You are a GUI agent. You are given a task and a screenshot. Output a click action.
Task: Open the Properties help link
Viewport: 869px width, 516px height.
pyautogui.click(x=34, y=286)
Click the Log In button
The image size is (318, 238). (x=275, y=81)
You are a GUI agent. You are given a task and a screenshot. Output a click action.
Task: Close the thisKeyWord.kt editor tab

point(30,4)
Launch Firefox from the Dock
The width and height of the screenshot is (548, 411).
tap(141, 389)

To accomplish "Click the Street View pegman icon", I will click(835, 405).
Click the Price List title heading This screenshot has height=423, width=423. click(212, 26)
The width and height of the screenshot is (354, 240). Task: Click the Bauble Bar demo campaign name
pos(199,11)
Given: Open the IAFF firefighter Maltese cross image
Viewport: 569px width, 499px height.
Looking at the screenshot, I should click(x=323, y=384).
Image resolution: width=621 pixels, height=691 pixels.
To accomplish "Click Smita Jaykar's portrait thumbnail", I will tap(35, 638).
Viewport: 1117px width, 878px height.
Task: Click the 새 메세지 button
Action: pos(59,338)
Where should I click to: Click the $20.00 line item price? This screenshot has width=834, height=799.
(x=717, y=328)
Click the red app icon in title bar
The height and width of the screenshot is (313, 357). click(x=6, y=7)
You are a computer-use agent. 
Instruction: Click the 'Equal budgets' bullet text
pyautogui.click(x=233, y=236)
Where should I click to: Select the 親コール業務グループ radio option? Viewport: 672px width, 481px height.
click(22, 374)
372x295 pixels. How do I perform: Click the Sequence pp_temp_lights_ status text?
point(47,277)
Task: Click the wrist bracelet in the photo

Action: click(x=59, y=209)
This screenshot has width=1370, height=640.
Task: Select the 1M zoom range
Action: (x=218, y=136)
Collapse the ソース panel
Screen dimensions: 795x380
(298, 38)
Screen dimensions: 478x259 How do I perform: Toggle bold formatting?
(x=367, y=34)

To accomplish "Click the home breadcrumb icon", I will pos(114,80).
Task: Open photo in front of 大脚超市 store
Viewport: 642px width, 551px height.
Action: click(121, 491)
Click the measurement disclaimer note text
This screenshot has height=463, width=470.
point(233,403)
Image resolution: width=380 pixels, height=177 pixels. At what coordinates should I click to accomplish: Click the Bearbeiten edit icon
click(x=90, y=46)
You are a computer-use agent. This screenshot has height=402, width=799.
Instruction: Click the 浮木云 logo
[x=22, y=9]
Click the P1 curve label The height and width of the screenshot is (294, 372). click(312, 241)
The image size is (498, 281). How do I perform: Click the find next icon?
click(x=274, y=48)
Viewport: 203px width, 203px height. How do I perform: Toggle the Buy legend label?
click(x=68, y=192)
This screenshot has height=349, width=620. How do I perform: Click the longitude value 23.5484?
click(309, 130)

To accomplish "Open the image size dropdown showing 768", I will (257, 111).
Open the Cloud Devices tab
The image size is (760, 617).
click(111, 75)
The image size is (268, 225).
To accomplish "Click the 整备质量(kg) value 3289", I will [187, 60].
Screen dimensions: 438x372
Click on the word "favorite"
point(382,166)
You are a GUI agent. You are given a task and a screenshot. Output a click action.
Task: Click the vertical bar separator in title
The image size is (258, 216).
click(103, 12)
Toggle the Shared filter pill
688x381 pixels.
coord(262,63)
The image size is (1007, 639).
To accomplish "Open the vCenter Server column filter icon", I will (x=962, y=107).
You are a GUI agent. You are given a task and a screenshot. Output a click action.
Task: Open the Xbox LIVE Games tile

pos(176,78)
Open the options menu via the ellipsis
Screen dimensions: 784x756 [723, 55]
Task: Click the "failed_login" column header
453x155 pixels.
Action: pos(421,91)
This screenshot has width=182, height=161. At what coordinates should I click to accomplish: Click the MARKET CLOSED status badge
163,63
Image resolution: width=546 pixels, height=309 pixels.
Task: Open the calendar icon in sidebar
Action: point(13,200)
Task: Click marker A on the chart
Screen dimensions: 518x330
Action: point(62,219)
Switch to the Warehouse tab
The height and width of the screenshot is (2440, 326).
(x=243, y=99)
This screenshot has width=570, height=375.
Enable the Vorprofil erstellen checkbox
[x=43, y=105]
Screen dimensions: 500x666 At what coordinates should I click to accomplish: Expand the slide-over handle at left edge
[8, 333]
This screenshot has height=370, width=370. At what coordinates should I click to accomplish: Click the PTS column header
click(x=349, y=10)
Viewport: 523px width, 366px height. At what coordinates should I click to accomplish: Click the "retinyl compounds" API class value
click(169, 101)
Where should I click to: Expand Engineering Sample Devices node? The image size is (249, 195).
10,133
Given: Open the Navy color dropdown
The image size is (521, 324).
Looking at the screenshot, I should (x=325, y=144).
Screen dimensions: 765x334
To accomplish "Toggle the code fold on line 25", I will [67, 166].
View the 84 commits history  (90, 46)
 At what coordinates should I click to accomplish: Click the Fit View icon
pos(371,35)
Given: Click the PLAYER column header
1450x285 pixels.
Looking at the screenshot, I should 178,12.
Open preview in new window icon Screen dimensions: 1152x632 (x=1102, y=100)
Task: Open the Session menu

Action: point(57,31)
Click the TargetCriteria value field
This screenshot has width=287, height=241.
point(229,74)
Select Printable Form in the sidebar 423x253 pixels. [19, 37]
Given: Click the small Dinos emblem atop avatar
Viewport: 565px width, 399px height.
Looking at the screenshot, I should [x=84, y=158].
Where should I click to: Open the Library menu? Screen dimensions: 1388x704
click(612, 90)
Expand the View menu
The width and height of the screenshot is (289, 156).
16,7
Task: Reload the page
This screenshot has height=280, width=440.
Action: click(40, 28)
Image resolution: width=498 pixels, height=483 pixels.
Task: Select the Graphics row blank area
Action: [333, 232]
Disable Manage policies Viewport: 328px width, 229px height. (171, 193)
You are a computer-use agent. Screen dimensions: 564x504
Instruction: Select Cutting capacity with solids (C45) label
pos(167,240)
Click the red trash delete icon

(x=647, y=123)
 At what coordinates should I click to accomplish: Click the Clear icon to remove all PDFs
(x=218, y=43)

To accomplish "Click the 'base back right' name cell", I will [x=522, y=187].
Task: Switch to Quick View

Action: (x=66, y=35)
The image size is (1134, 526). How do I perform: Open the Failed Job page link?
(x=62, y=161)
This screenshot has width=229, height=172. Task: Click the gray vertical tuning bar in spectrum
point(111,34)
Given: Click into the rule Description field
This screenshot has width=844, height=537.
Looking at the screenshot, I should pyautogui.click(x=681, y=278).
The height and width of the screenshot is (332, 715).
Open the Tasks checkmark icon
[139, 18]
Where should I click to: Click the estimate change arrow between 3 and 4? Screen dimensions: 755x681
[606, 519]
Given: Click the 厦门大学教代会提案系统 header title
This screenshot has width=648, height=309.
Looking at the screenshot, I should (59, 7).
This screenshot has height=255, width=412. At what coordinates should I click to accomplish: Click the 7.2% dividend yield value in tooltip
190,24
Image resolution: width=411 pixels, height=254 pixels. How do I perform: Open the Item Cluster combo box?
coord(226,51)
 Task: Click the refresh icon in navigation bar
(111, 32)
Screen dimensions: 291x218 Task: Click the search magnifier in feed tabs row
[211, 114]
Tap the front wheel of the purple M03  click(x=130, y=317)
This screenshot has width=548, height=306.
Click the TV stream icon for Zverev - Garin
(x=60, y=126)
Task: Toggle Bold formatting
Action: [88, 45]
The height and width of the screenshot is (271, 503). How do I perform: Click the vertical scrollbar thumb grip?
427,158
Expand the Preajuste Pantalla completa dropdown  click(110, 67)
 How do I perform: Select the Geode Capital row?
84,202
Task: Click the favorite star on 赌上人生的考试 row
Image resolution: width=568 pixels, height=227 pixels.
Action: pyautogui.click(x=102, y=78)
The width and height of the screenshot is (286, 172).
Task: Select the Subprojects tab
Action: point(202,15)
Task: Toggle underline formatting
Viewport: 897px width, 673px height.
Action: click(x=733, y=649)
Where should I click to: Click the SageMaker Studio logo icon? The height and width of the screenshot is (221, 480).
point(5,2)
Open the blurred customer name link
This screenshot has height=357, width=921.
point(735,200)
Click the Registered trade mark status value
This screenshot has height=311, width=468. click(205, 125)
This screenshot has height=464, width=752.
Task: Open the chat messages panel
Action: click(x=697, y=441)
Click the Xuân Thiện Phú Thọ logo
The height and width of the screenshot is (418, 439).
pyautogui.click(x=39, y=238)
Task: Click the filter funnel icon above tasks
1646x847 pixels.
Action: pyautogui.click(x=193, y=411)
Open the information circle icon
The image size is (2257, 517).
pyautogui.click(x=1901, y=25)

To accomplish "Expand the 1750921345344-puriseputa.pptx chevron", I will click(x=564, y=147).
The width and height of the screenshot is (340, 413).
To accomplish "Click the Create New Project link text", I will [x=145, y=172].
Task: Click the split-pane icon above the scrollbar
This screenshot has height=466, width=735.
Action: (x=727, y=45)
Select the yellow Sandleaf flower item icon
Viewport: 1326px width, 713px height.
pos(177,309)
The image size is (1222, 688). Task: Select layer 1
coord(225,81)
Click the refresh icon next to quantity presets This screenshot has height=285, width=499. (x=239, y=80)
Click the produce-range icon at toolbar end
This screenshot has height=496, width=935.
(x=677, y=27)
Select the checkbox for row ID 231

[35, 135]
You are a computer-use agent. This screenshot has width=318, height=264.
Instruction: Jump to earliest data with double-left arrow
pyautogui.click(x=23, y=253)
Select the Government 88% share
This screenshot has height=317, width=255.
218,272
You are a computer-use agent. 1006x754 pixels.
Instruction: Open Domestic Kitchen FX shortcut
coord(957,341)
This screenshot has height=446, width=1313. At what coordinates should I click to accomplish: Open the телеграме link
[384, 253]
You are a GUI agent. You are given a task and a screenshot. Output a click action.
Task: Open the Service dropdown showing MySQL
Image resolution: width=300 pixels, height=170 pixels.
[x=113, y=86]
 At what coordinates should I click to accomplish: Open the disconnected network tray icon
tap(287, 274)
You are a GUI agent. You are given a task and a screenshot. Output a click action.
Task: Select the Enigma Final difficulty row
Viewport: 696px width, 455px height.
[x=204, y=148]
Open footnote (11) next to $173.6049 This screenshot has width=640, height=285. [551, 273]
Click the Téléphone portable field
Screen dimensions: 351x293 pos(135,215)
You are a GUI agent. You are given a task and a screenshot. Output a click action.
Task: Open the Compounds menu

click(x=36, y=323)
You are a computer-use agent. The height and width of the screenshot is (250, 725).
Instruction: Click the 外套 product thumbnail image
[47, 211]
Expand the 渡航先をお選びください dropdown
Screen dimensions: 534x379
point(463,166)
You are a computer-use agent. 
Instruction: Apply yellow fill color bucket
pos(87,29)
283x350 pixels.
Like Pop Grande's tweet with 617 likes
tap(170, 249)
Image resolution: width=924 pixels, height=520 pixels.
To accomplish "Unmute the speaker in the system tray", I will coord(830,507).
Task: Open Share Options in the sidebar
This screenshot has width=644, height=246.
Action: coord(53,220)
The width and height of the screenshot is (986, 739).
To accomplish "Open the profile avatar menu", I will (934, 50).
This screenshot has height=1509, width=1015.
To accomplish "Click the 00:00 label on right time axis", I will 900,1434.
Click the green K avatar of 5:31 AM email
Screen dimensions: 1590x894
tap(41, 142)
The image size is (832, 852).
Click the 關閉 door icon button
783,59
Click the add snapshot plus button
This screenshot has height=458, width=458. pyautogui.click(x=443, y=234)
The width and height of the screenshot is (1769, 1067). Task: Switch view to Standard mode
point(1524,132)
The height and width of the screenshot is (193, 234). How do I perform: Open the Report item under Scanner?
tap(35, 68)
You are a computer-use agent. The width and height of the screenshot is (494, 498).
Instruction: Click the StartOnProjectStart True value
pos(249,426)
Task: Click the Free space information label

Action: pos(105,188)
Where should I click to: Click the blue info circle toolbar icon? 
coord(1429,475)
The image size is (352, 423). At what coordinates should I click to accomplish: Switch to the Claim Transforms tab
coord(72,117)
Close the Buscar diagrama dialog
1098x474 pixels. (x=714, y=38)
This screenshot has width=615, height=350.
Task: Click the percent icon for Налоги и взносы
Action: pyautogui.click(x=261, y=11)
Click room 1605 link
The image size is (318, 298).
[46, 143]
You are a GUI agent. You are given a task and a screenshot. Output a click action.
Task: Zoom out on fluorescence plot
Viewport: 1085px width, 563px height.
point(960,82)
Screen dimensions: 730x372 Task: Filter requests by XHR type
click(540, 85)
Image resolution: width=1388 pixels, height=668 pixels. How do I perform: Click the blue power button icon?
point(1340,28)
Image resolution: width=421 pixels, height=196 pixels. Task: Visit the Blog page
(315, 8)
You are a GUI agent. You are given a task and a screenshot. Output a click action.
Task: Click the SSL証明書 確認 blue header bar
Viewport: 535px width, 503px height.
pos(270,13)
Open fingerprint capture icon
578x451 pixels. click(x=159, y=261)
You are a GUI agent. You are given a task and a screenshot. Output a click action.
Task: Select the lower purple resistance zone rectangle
§
(Directions): Nothing should appear in the answer except the lines above from the line with "View the 84" through the line with "Given: Click the 厦门大学教代会提案系统 header title", both included, written out exactly.

(Result below):
View the 84 commits history  (90, 46)
 At what coordinates should I click to accomplish: Click the Fit View icon
pos(371,35)
Given: Click the PLAYER column header
1450x285 pixels.
Looking at the screenshot, I should 178,12.
Open preview in new window icon Screen dimensions: 1152x632 (x=1102, y=100)
Task: Open the Session menu

Action: point(57,31)
Click the TargetCriteria value field
This screenshot has width=287, height=241.
point(229,74)
Select Printable Form in the sidebar 423x253 pixels. [19, 37]
Given: Click the small Dinos emblem atop avatar
Viewport: 565px width, 399px height.
Looking at the screenshot, I should [x=84, y=158].
Where should I click to: Open the Library menu? Screen dimensions: 1388x704
click(612, 90)
Expand the View menu
The width and height of the screenshot is (289, 156).
16,7
Task: Reload the page
This screenshot has height=280, width=440.
Action: click(40, 28)
Image resolution: width=498 pixels, height=483 pixels.
Task: Select the Graphics row blank area
Action: [333, 232]
Disable Manage policies Viewport: 328px width, 229px height. (171, 193)
You are a computer-use agent. Screen dimensions: 564x504
Instruction: Select Cutting capacity with solids (C45) label
pos(167,240)
Click the red trash delete icon

(x=647, y=123)
 At what coordinates should I click to accomplish: Click the Clear icon to remove all PDFs
(x=218, y=43)

To accomplish "Click the 'base back right' name cell", I will [x=522, y=187].
Task: Switch to Quick View

Action: (x=66, y=35)
The image size is (1134, 526). How do I perform: Open the Failed Job page link?
(x=62, y=161)
This screenshot has width=229, height=172. Task: Click the gray vertical tuning bar in spectrum
point(111,34)
Given: Click into the rule Description field
This screenshot has width=844, height=537.
Looking at the screenshot, I should pyautogui.click(x=681, y=278).
The height and width of the screenshot is (332, 715).
Open the Tasks checkmark icon
[139, 18]
Where should I click to: Click the estimate change arrow between 3 and 4? Screen dimensions: 755x681
[606, 519]
Given: Click the 厦门大学教代会提案系统 header title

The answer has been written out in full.